### Data excerpts
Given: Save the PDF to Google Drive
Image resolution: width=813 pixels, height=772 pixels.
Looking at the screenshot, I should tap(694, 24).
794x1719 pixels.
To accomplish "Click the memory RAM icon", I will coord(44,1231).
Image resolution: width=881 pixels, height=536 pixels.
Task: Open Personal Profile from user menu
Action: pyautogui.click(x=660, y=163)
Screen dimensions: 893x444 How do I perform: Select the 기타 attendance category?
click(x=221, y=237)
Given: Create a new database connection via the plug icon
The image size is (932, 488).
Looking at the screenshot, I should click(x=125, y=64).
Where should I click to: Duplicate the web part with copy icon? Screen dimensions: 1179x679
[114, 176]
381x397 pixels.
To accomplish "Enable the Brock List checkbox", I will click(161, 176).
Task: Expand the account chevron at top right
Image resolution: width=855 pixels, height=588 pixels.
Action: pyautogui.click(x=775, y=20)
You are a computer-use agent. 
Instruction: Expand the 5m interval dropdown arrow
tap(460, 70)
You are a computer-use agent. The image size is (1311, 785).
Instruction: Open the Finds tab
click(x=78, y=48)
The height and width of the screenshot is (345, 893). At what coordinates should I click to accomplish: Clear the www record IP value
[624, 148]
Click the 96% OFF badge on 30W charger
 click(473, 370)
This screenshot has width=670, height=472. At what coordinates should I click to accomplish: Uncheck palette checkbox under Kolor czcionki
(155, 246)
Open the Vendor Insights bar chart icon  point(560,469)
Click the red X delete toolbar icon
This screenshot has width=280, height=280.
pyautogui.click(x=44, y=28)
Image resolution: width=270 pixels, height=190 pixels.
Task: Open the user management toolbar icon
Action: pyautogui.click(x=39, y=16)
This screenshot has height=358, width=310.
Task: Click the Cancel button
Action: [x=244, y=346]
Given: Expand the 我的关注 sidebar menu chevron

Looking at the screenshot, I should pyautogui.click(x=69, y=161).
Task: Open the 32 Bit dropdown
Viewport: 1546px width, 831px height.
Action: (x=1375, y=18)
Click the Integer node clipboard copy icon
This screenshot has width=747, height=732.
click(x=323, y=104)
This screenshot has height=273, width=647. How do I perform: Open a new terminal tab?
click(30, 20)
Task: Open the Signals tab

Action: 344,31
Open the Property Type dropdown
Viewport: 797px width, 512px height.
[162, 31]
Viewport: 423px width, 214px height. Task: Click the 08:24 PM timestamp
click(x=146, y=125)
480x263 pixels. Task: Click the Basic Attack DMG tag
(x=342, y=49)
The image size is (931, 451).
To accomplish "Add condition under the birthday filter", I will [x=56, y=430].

### Prompt
Rewrite the lines above, replacing "dropdown" with "drop-down list" wherever it occurs and leaving everything else as it is.

### Task answer
Given: Save the PDF to Google Drive
Image resolution: width=813 pixels, height=772 pixels.
Looking at the screenshot, I should tap(694, 24).
794x1719 pixels.
To accomplish "Click the memory RAM icon", I will coord(44,1231).
Image resolution: width=881 pixels, height=536 pixels.
Task: Open Personal Profile from user menu
Action: pyautogui.click(x=660, y=163)
Screen dimensions: 893x444 How do I perform: Select the 기타 attendance category?
click(x=221, y=237)
Given: Create a new database connection via the plug icon
The image size is (932, 488).
Looking at the screenshot, I should click(x=125, y=64).
Where should I click to: Duplicate the web part with copy icon? Screen dimensions: 1179x679
[114, 176]
381x397 pixels.
To accomplish "Enable the Brock List checkbox", I will click(161, 176).
Task: Expand the account chevron at top right
Image resolution: width=855 pixels, height=588 pixels.
Action: pyautogui.click(x=775, y=20)
You are a computer-use agent. 
Instruction: Expand the 5m interval drop-down list arrow
tap(460, 70)
You are a computer-use agent. The image size is (1311, 785).
Instruction: Open the Finds tab
click(x=78, y=48)
The height and width of the screenshot is (345, 893). At what coordinates should I click to accomplish: Clear the www record IP value
[624, 148]
Click the 96% OFF badge on 30W charger
 click(473, 370)
This screenshot has width=670, height=472. At what coordinates should I click to accomplish: Uncheck palette checkbox under Kolor czcionki
(155, 246)
Open the Vendor Insights bar chart icon  point(560,469)
Click the red X delete toolbar icon
This screenshot has width=280, height=280.
pyautogui.click(x=44, y=28)
Image resolution: width=270 pixels, height=190 pixels.
Task: Open the user management toolbar icon
Action: pyautogui.click(x=39, y=16)
This screenshot has height=358, width=310.
Task: Click the Cancel button
Action: [x=244, y=346]
Given: Expand the 我的关注 sidebar menu chevron

Looking at the screenshot, I should pyautogui.click(x=69, y=161).
Task: Open the 32 Bit drop-down list
Viewport: 1546px width, 831px height.
Action: (x=1375, y=18)
Click the Integer node clipboard copy icon
This screenshot has width=747, height=732.
click(x=323, y=104)
This screenshot has height=273, width=647. How do I perform: Open a new terminal tab?
click(30, 20)
Task: Open the Signals tab

Action: 344,31
Open the Property Type drop-down list
Viewport: 797px width, 512px height.
[162, 31]
Viewport: 423px width, 214px height. Task: Click the 08:24 PM timestamp
click(x=146, y=125)
480x263 pixels. Task: Click the Basic Attack DMG tag
(x=342, y=49)
The image size is (931, 451).
To accomplish "Add condition under the birthday filter", I will [x=56, y=430].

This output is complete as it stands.